▶ [Exercise directions]
Would you please retype, exactly, the lines of the listing below between the line with "Select the EvDo" and the line with "The height and width of the screenshot is (450, 800).", inclusive?

----- Data in this exercise

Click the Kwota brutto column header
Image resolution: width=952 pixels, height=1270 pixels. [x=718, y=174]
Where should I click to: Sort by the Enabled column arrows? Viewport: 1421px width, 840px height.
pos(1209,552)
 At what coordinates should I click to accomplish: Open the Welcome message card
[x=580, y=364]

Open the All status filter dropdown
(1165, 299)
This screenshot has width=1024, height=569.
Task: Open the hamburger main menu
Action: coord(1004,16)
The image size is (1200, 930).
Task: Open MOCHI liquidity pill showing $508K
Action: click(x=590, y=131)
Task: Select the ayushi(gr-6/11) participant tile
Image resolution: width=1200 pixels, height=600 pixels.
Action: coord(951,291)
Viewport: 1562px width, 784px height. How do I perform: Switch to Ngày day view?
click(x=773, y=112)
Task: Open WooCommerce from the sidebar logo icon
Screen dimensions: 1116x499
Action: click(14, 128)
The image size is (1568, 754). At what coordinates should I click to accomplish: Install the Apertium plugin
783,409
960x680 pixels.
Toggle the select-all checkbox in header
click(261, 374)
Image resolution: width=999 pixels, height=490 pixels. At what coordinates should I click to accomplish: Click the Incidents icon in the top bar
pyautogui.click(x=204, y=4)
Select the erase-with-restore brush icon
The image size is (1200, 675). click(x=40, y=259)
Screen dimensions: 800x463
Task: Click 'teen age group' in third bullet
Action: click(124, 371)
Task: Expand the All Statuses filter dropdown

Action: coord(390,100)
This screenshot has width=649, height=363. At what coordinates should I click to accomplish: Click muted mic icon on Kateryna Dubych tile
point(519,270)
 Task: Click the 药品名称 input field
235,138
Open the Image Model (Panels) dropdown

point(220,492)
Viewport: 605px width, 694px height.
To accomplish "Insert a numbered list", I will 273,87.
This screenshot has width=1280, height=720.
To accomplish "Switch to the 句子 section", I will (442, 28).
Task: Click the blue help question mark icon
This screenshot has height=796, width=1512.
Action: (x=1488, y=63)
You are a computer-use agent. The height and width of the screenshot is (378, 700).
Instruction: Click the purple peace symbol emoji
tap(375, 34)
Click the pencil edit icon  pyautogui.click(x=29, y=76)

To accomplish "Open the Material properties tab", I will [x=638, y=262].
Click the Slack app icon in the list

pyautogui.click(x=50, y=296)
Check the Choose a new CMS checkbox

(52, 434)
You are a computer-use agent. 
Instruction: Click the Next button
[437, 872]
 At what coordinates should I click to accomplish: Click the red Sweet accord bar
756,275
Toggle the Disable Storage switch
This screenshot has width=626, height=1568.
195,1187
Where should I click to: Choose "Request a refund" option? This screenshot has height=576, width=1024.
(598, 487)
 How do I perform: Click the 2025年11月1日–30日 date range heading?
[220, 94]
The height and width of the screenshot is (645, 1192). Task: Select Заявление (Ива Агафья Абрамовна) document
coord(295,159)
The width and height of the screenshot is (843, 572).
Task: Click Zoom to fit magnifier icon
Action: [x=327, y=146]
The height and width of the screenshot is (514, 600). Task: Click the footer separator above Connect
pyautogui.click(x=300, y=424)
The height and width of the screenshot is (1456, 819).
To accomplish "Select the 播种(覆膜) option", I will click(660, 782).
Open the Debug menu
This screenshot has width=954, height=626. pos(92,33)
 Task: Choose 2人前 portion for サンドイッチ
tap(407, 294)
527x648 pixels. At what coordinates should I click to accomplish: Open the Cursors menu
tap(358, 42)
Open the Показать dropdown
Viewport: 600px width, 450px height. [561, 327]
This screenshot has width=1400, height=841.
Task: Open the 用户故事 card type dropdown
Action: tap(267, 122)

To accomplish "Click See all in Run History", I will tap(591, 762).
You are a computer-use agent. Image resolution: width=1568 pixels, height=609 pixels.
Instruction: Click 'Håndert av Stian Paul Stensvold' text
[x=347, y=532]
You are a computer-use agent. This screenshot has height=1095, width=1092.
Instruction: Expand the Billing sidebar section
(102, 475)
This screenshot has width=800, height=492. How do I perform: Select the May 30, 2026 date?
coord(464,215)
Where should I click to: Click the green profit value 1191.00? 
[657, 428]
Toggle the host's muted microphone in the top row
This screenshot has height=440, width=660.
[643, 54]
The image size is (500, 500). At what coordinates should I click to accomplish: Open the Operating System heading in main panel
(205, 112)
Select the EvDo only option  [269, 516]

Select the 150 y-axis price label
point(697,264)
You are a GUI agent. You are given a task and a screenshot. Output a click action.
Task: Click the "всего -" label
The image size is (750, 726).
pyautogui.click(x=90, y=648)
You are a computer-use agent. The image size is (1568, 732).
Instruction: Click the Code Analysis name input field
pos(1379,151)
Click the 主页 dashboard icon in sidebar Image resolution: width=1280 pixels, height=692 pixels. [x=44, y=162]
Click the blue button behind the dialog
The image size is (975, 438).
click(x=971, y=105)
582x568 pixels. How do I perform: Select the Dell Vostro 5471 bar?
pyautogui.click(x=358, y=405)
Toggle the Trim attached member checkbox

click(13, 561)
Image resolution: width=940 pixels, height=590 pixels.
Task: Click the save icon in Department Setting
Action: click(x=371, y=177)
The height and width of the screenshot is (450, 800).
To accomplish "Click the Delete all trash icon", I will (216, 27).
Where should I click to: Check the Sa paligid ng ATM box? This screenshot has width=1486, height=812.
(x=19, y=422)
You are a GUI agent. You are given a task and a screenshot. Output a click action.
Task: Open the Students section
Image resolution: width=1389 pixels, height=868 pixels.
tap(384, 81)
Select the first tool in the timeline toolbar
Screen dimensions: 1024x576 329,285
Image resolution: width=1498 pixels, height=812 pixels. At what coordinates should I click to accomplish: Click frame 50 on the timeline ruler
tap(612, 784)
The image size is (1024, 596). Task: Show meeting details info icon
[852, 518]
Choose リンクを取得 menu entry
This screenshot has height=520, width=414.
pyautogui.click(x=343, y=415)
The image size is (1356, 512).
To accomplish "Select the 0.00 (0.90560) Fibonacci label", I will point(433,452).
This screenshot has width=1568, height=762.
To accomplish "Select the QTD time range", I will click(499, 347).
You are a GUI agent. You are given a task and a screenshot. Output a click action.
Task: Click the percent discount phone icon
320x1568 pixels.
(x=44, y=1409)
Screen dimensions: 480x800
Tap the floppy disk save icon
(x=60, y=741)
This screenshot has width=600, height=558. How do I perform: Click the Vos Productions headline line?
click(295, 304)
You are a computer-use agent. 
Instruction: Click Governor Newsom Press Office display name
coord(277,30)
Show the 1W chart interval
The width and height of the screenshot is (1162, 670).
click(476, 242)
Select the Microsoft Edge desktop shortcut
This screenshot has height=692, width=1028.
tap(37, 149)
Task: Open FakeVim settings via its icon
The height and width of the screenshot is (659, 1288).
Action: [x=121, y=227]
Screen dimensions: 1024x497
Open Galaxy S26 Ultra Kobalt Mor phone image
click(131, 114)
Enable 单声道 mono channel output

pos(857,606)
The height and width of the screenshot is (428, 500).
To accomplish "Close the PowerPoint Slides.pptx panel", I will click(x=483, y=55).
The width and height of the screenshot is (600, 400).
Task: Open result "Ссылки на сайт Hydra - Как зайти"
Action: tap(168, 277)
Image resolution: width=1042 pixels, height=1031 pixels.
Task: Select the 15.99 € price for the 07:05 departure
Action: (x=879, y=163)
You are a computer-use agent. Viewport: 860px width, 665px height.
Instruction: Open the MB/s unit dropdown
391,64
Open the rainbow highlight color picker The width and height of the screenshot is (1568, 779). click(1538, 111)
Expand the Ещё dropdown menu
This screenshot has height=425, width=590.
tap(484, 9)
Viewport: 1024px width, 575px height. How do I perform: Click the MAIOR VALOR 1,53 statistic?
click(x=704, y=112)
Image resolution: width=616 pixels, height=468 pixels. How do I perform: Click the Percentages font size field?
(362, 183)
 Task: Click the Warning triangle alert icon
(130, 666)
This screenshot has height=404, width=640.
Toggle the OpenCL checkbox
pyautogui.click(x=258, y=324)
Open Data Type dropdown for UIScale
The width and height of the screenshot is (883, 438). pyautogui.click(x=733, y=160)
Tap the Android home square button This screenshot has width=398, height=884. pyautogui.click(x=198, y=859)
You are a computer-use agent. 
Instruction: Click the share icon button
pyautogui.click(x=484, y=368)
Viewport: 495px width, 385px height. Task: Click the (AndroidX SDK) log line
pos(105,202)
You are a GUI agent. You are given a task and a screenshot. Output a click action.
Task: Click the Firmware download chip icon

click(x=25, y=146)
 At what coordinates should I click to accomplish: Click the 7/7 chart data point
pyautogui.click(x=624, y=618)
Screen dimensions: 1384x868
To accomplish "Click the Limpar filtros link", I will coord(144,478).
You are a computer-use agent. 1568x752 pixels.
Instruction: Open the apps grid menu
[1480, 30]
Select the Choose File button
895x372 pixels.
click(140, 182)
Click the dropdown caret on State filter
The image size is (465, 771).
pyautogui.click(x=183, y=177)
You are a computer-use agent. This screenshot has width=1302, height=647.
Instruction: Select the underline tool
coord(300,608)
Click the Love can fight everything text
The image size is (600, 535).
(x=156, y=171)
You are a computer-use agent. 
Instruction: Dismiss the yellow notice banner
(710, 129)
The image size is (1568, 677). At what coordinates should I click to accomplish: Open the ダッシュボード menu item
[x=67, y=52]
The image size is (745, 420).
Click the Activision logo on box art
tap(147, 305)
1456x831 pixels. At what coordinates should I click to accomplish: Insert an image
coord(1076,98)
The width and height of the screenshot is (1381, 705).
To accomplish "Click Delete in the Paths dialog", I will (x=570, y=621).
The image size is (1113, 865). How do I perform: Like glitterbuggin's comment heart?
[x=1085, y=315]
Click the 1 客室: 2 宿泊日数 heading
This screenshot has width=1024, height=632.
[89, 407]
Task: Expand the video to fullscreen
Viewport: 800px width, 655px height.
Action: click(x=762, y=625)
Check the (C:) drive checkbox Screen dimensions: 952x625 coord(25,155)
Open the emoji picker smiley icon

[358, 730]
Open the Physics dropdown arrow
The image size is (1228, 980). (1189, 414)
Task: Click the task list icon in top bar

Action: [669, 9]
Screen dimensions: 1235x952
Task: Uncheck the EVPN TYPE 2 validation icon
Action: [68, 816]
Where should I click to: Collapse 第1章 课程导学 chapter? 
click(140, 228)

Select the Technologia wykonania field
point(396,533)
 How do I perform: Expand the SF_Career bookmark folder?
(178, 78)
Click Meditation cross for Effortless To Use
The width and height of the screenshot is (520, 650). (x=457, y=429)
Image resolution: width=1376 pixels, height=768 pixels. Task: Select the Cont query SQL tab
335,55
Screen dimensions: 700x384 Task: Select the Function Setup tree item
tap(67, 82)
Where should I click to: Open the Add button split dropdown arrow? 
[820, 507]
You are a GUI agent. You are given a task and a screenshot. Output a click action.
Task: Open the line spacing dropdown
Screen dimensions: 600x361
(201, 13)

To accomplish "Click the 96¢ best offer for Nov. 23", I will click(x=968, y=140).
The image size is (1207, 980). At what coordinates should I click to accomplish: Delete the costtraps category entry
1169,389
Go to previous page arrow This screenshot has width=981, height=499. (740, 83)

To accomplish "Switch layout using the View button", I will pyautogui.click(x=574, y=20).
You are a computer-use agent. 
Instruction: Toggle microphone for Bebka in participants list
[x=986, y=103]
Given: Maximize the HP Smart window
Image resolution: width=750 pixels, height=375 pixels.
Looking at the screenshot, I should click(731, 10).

----------

▶ [Exercise answer]
Select the EvDo only option  [269, 516]

Select the 150 y-axis price label
point(697,264)
You are a GUI agent. You are given a task and a screenshot. Output a click action.
Task: Click the "всего -" label
The image size is (750, 726).
pyautogui.click(x=90, y=648)
You are a computer-use agent. The image size is (1568, 732).
Instruction: Click the Code Analysis name input field
pos(1379,151)
Click the 主页 dashboard icon in sidebar Image resolution: width=1280 pixels, height=692 pixels. [x=44, y=162]
Click the blue button behind the dialog
The image size is (975, 438).
click(x=971, y=105)
582x568 pixels. How do I perform: Select the Dell Vostro 5471 bar?
pyautogui.click(x=358, y=405)
Toggle the Trim attached member checkbox

click(13, 561)
Image resolution: width=940 pixels, height=590 pixels.
Task: Click the save icon in Department Setting
Action: click(x=371, y=177)
The height and width of the screenshot is (450, 800).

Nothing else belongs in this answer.